Superstack to be decommissioned, but no immediate plans for demolition

Vale will take its Copper Cliff smokestack out of service by 2020 and eventually replace it with two smaller, more energy-efficient stacks, the mining company announced at a news conference today.

'Hard to believe' Superstack could be gone one day: Sudbury MP Thibeault

Vale announced that it will replace the 380-metre high Superstack and replace it with two smaller, more efficient stacks by 2020. (Yvon Theriault/Radio-Canada)

Vale will replace its Copper Cliff smokestack with two smaller, more energy-efficient stacks, the mining company announced at a news conference today.

The construction of the new stacks will begin in 2017, the company said. But no plans have been announced for the Superstack's demolition. Instead, it will be placed in "care and maintenance mode" until a plan can be developed for what to do with the shell. 

"We are proud to be reducing emissions to a point where the Superstack is no longer required," said Vale vice-president Stuart Harshaw.

With the stack being taken out of service, Harshaw said that kids in the area will one day view the Sudbury skyline differently. And told those students who were attendance that they would never have to "taste sulphur."
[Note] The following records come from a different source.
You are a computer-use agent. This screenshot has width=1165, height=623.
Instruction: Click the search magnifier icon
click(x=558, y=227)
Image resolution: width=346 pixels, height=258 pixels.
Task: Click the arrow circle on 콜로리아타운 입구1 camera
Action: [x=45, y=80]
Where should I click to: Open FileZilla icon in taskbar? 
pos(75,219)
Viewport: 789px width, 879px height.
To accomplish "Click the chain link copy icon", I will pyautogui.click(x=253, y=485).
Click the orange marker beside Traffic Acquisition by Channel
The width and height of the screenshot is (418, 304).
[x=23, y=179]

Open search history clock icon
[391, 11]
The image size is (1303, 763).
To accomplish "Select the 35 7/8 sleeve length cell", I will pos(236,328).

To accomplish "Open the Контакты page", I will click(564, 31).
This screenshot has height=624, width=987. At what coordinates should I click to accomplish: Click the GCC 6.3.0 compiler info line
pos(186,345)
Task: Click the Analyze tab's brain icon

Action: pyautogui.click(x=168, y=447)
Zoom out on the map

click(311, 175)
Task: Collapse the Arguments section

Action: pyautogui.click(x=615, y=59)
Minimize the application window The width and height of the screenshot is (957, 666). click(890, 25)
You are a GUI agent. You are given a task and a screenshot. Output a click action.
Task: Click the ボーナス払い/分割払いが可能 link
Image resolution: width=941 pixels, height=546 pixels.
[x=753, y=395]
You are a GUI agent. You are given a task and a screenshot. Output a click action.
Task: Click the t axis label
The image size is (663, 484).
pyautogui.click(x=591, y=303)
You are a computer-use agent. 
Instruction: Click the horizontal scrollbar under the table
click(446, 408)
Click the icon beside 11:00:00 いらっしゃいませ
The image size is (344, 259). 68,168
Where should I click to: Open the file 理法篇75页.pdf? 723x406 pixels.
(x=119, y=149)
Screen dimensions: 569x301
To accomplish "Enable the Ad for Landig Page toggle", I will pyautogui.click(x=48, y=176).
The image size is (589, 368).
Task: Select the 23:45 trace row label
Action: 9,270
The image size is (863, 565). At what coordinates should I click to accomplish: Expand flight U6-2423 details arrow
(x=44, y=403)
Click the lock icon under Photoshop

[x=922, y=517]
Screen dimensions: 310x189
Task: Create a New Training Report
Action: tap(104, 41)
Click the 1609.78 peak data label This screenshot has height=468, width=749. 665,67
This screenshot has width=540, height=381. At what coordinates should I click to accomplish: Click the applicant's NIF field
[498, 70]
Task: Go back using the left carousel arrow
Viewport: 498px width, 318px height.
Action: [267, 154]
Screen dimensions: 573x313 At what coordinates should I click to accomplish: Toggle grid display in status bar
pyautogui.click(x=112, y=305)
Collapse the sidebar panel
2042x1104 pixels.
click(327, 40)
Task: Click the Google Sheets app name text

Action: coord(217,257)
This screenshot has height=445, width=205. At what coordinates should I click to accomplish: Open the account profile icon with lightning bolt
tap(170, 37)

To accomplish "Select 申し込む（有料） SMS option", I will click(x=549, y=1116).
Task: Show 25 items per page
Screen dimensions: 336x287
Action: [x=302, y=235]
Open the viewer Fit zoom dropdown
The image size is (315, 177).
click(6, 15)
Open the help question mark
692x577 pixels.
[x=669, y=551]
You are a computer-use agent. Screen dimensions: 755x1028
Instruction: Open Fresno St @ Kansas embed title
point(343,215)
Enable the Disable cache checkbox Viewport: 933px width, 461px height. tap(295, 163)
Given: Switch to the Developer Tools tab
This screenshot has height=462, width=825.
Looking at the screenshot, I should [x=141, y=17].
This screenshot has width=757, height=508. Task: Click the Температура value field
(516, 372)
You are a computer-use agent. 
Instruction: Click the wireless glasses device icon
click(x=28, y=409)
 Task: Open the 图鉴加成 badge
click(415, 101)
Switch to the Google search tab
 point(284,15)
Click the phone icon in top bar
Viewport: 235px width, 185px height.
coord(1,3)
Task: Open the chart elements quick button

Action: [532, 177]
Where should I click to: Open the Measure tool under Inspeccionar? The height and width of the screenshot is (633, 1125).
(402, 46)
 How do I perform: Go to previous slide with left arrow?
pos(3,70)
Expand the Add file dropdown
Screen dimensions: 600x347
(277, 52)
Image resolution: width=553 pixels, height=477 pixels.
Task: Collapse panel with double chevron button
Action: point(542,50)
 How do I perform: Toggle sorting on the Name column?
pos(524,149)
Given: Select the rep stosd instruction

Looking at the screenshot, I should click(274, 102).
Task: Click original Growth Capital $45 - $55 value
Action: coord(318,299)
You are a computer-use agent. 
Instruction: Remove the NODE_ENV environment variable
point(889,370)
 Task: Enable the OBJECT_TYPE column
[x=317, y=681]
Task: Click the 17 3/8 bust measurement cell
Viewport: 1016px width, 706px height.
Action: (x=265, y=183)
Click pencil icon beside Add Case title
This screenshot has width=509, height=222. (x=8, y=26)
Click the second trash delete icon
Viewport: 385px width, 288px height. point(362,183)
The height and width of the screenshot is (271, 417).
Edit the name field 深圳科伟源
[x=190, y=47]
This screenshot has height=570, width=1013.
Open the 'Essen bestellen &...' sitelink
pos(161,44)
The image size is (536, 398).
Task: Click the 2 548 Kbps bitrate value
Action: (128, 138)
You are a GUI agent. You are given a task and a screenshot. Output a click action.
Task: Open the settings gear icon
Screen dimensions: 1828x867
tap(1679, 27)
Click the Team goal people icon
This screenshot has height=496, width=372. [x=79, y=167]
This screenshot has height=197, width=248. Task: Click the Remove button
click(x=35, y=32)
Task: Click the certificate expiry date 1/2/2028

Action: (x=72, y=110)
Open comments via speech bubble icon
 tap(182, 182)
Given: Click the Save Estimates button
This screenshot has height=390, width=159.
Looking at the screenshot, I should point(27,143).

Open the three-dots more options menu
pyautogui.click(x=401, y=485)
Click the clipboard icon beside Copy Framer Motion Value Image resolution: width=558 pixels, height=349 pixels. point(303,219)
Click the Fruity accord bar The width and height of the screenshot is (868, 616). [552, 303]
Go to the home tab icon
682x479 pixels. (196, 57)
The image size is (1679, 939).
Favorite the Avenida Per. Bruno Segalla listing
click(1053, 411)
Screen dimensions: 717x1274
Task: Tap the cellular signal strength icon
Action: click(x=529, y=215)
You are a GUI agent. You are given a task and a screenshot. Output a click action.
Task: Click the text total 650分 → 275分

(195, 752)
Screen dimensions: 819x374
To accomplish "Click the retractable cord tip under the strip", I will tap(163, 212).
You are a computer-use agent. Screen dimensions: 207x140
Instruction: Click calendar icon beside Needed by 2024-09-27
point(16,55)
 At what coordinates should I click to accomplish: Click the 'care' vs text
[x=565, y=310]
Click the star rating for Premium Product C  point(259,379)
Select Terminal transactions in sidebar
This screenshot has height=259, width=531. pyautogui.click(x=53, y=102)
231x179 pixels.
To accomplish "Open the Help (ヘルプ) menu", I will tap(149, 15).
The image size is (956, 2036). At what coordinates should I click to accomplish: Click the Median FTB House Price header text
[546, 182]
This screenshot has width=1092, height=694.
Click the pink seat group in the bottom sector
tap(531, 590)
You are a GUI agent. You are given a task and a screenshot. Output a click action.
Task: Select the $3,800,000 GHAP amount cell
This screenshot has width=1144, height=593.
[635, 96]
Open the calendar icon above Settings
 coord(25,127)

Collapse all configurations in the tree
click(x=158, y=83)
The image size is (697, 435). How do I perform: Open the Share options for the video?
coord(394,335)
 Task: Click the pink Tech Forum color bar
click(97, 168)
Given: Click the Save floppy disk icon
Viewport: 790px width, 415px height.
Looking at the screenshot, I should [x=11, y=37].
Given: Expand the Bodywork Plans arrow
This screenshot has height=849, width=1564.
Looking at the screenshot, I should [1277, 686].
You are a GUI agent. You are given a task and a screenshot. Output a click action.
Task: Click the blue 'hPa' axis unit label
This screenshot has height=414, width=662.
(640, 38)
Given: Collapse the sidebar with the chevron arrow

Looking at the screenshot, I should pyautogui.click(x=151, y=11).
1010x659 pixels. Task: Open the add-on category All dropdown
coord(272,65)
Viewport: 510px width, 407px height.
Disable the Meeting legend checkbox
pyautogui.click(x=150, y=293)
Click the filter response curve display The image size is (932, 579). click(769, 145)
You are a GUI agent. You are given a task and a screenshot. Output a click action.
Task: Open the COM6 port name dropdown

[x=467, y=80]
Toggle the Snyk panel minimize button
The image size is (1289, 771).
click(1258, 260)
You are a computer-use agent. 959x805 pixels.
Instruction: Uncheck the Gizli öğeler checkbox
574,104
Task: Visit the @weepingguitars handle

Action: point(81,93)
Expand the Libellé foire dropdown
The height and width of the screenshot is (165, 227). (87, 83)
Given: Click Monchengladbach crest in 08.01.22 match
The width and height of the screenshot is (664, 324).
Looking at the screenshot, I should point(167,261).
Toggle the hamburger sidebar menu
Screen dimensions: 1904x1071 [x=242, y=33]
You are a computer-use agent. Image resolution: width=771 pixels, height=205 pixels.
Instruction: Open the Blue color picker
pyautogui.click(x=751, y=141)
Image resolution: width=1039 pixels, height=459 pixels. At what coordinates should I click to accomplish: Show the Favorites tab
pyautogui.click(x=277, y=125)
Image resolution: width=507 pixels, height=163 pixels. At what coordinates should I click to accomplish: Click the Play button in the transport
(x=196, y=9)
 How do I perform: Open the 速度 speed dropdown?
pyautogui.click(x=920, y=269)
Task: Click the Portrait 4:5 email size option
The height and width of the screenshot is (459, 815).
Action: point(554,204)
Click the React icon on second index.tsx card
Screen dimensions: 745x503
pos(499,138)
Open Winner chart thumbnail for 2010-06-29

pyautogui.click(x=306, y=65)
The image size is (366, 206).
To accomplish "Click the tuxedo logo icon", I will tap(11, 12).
Two stacks will reduce emissions further

According to Vale, the change to two stacks will help reduce the smelter's greenhouse gas emissions by approximately 40 per cent.

At the same time, Vale's Clean AER Project will reduce particulate emissions by 40 per cent and dramatically reduce sulfur dioxide emissions by 85 per cent.
A view from the top of the Sudbury, Ont. Superstack, 380 meters in the air. (Drone Malone/YouTube)

The 380 metre high Sudbury landmark — some would call it iconic — was built in 1970 by INCO to reduce environmental degradation in the city. INCO was purchased by Vale in 2006.

Talk of reducing the stack surfaced in 2014, when Vale studied the feasibility of reducing the size or eliminating it altogether.

At the time, Vale said if they chose to eliminate the the stack, a third party company would be hired to decommission and tear it down.